In contrast, following the arrows and stripes displayed on the road itself – a digital road made of yellow brick, if you will – reduces fatigue and the notorious stress of map reading. It’s something that many directional duel pairs could say thank you for.

“You feel calmer,” he says. “You are just happy and drive.”

Road test of Phiar youtu.be’s AI navigation machine

The system classifies objects pixel by pixel with up to 120 frames per second. Potential dangers such as an impending zebra crossing or a pedestrian about to speed across the street can be highlighted using AR animations. Phiar’s synthetic model trained its AI on blizzards, poor lighting, and other conditions, teaching it to fill in the gaps and build a reliable picture of its surroundings. And the system does not require any granular maps, monster computing power or expensive sensors such as radar or lidar. Its AR technology runs through a single front-facing camera, roughly 720p, powered by a car’s onboard infotainment system and CPU.

“No additional hardware is required,” says Karshenboym.

The company also makes its AR markers appear even more convincing by “covering” them with elements from the real world. In the Mercedes system, for example, direction arrows can point to cars, pedestrians, trees or other objects, which slightly tarnishes the illusion.

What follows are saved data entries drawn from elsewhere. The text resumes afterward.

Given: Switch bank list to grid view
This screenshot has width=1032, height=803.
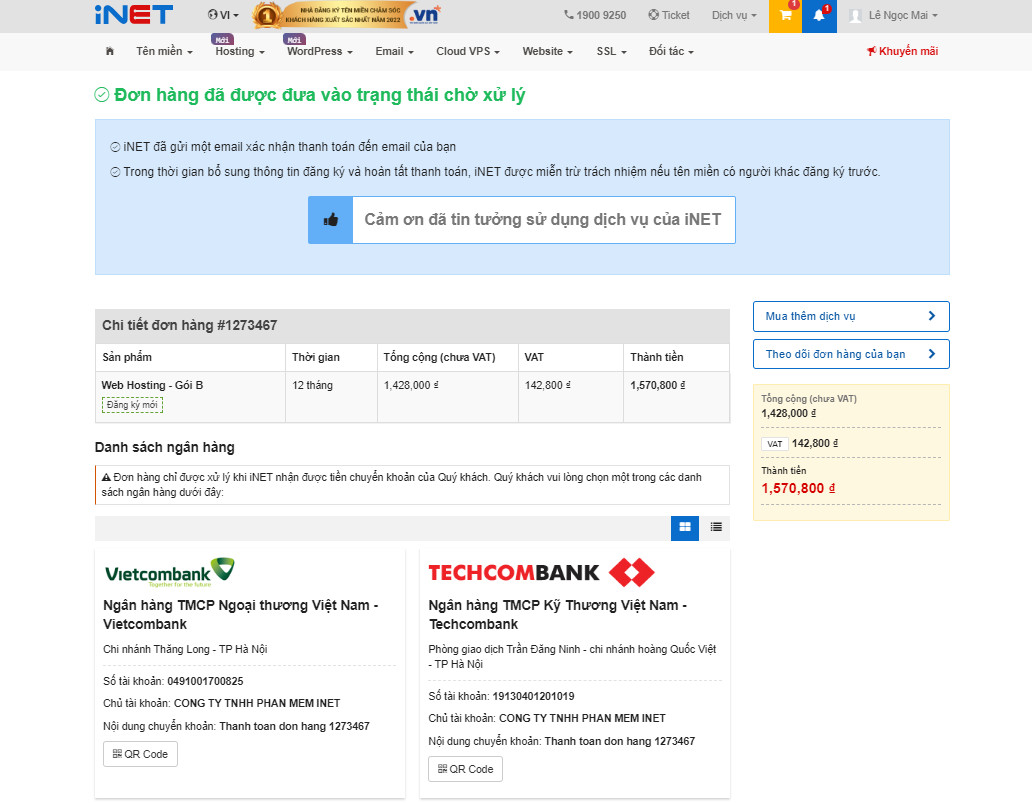Looking at the screenshot, I should pos(685,527).
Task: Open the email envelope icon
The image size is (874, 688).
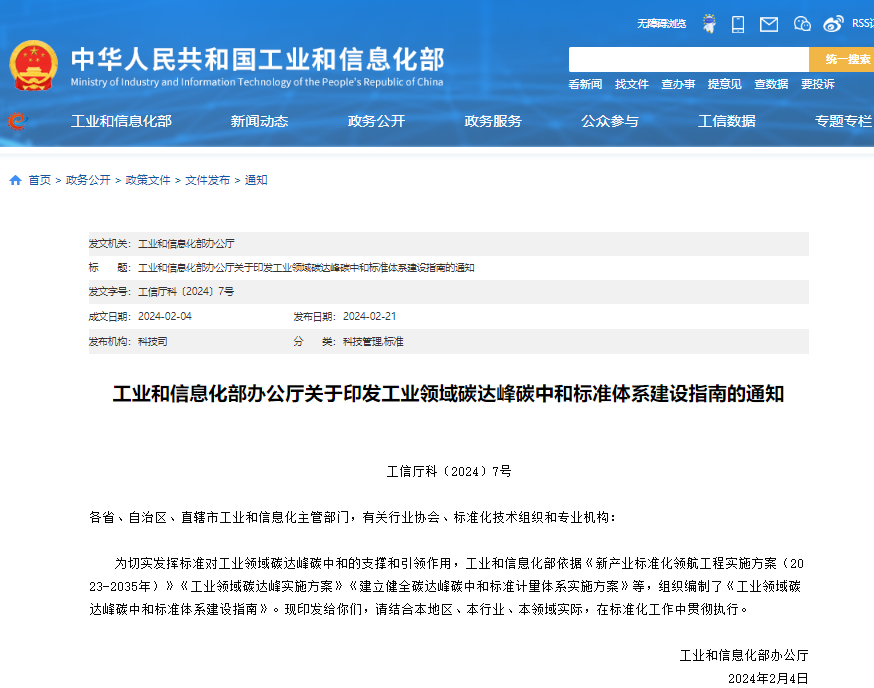Action: click(768, 23)
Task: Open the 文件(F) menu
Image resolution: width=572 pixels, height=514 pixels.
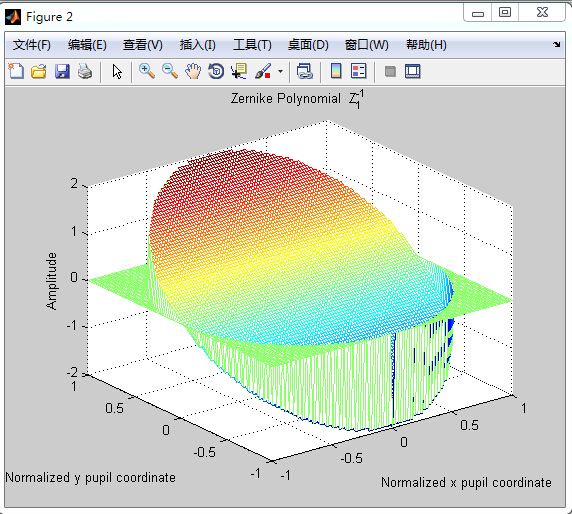Action: pyautogui.click(x=32, y=45)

In Phiar’s system, these objects can block portions of a “magic carpet” strip as if it were physically painted on the sidewalk.

“It gives AR navigation an incredible sense of depth and realism,” says Karshenboym.

Once the visual data is captured, it can be processed and sent anywhere within the automaker, be it a center display, HUD, or passenger entertainment screens. These passenger screens could be ideal for Pokémon-style games, the Metaverse, or any other application that combines real and virtual worlds.

Poliak said some current HUD units can use up to 14 liters of volume in a car. One goal is to reduce this to 7 liters or less and at the same time to simplify and reduce costs. Panasonic says its single optical sensor can effectively mimic a 3D effect by capturing a flat image and angling it to offer a generous viewing area of ​​10 to 40 meters. The system is also driving an industry trend by integrating display domains – including a HUD or driver cluster – into a central, powerful infotainment module.

“You get smaller packaging and a lower price to get into more entry-level vehicles, but with the HUD experience OEMs demand,” said Poliak.